I asked someone I admire greatly how he does it. How he always accepts anything I share about myself no matter how awful it is. He just does. I asked how I can accept some of his flaws: like stealing. He said I shouldn't. I tried to reason it out and decided that something like stealing isn't a flaw it is a decision to hurt someone else and I don't have to be ok with that. So it is simply actions, decisions that hurt others that I have to worry about in terms of maintaining who I want to be morally. So, if someone were to want to get married at 18 and have both partners work laying asphalt for the rest of their lives while smoking weed all day, it shouldn't be something I judge. If they went out and were dangerous while high then that would be different. I have tried to keep that in mind as this has progressed.

I watched this episode the other day of a show that had been off the air for roughly a decade. In the episode there is a man named Johnny who takes out a gun and tries to shoot a man that is highly respected in the community. The victims name is Greg. Watching all of this play out is a huge supporter of Greg named Bruce. Well, it is inside an auditorium and when the first shots ring out the crowd panics and screams and runs and it is chaos. Another shot is fired and people are falling while others run them over. Greg is shot but it is not clear how bad. Someone near Greg takes out a gun and fires back on Johnny, fatally wounding him. The spectators are still running out as more shots are being fired and the sense of panic and doom is overwhelming and yet, and yet, Bruce kneels down, in the middle of the stampede and gives Johnny his last rights.

To me that is the epitome of good. I have thought so much about accepting others that I had forgotten the point of it. The point of all of it is to accept others, to let go of judging and anger so that I could be closer to God and as a Christian that means being closer to the Good that is God. Loving even someone who has done something evil. Something vile. I think about Bruce bending down in the midst of chaos to ensure that Johnny had a shot at Heaven.
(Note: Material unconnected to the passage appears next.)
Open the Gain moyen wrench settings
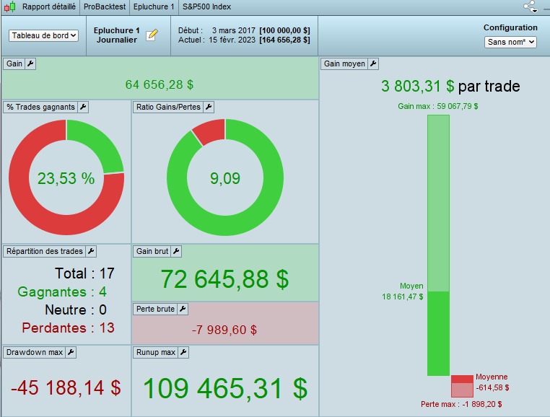The height and width of the screenshot is (417, 550). coord(373,63)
Even if it isn't the Heaven Johnny believes in, even if it is not something we know Johnny wants, Bruce is risking his life to grant this peace to someone else because he believes it is the right thing.

I tried to do the right thing myself. I have a friend named Nathan for the sake of this. I went out with him two, three times as most. The last date he stayed the night even though nothing happened. We parted amicably and mutually. Neither was what the other wanted. That was two years ago. Every great once in a while he contacts me and hits on me a bit; every time his girlfriend goes out of town. I've never thought much about it because, well we don't talk and I haven't seen him in two years. They are always just random messages. A week or so ago it became a bit more pushy. His girlfriend, of two years now, was on another continent and he took that as an opportunity to hit on me a bit more agressively. I told him I was going to tell her. I thought about it for a long time. I wanted to do the right thing. I kept thinking about this: was I judging him, was I being judge and jury, was this my business? And I kept coming back to what my friend said about not having to accept something that would hurt someone. I thought about everyhing: if he was joking, if I misread this, if I led him on, if I did nothing, if he was hitting on someone else, if they had an open relationship, but in the end I knew I had to do something. I had to step in just in case I was right and she would be hurt by not knowing. I told her.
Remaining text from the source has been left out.